Depois de Sete Palmos de Terra, uma das séries essenciais e pioneiras da chamada idade de ouro da televisão norte-americana, é natural que uma nova criação de Alan Ball desperte muita atenção. Especialmente se, depois de True Blood — onde o argumentista explorou vampiros, e Banshee, em que era só produtor executivo, onde olhou para o mundo do crime de uma pequena cidade —, Ball regresse àquilo que lhe deu fama: a exploração de uma família, algo que já fazia antes sequer de criar séries de televisão, tendo um Óscar pelo guião de Beleza Americana. É isso que acontece em Here and Now.

A série estreia-se em Portugal via TVSéries na mesma noite em que arranca na HBO, ou seja, neste domingo às duas da manhã, com repetição às segundas-feiras no horário das 22h45. Passada numa Portland, Oregon, que é diferente daquela que vemos tanto no programa de sketches Portlandia quanto nos filmes de Gus van Sant, centra-se na família Bishop. Os pais são Audrey (Holly Hunter), que tem uma ONG cujo objectivo é fomentar a empatia, e Greg (Tim Robbins), um filósofo deprimido, e adoptaram três filhos multiculturais. Ashley (Jerrika Hinton) — que tem um site de venda de roupa — veio da Libéria, Duc (Raymond Lee) — um life coach — veio do Vietname e Ramon (Daniel Zovatto) — que está a aprender a criar videojogos — é da Colômbia. Além deles, também tiveram uma filha biológica, a ainda estudante de liceu Kristen (Sosie Bacon, cujo rosto e apelido não enganam: é filha de Kyra Sedgwick e Kevin Bacon).

Tudo nesta série, e não só o nome, remete para uma história passada aqui e agora.

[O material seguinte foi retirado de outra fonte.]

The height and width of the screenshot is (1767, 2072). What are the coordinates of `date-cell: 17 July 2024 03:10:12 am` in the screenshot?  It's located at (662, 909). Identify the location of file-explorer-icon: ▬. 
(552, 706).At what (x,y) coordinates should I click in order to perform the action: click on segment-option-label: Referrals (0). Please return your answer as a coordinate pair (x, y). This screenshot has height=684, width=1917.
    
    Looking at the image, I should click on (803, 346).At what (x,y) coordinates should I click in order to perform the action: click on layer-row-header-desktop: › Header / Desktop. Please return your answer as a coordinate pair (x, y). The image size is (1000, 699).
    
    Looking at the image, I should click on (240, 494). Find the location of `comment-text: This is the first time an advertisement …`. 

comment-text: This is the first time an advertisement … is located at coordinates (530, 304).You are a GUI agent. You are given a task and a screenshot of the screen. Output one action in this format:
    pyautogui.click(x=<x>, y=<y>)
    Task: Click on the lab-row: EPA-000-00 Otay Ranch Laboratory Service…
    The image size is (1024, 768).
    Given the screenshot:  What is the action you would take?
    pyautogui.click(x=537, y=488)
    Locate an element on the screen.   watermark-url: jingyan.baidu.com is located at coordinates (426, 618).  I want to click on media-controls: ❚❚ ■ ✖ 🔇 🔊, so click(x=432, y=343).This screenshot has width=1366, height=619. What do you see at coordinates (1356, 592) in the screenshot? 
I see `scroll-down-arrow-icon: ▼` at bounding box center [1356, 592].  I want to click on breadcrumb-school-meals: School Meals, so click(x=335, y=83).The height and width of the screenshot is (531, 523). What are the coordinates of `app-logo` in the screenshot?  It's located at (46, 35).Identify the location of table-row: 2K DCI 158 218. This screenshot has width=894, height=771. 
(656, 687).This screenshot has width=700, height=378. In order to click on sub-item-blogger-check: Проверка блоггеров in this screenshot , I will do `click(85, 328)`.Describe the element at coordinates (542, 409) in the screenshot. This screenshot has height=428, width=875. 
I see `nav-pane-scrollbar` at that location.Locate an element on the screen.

O mundo pós-Trump — sem este ser mencionado pelo menos nos primeiros quatro episódios que foram mostrados à imprensa —, questões identitárias e discriminação estão em cada esquina, por vezes de uma forma um pouco atabalhoada e até forçada, mesmo que as boas intenções estejam sempre à vista.

Também existe, tal como em Foge, de Jordan Peele, uma bem-vinda examinação de um certo tipo de liberal norte-americano ultraprogressista com muitos pontos fracos. Nesse campo, recorrer a Tim Robbins e Holly Hunter, duas caras icónicas de Hollywood conhecidas por projectos que puxam desse tipo de galões, e à filha de Kevin Bacon e Kyra Segwick é meio caminho andado, tal como o filme de Peele usava Bradley Whitford e Catherine Keener. Duc até diz, em dada altura no primeiro episódio, que crescer numa casa tão multicultural até teria sido engraçado se as crianças não tivessem sido usadas como “publicidade para o quão progressistas e evoluídos os nossos pais eram”.

Como é uma criação de Ball, que mesmo quando está desajeitado continua a saber escrever, há aqui, além do drama familiar, uma componente que poderá ou não ser sobrenatural e vai dando um ar da sua graça. No primeiro episódio, que lida com a festa de 60 anos de Greg, em que este explica aos convidados que mudou do optimismo para o desespero, Ramon arranja um novo namorado e começa a ver os números “11 11” em vários sítios. Isso leva a família a achar que este poderá sofrer de problemas mentais. Começa assim a frequentar um psiquiatra (interpretado por Peter Macdissi, que é parceiro do criador na vida real) ao qual a sua família está ligada de formas inesperadas. É uma ligação mais profunda do que o facto de o psiquiatra, que é de origem muçulmana — apesar de a mulher ser mais religiosa do que ele —, ter em casa uma criança cujo género é fluido e é colega de liceu de Kristen.

A família do psiquiatra ajuda a tratar temas actuais sobre género e islamofobia a partir de uma perspectiva que não é só a de Ball, um homem branco, já que a série tem uma equipa diversa de argumentistas. Há discussões sobre o uso de hijab — que tanto a sua esposa quanto a sua criança adolescente gostam de envergar — que são mais multidimensionais do que o habitual.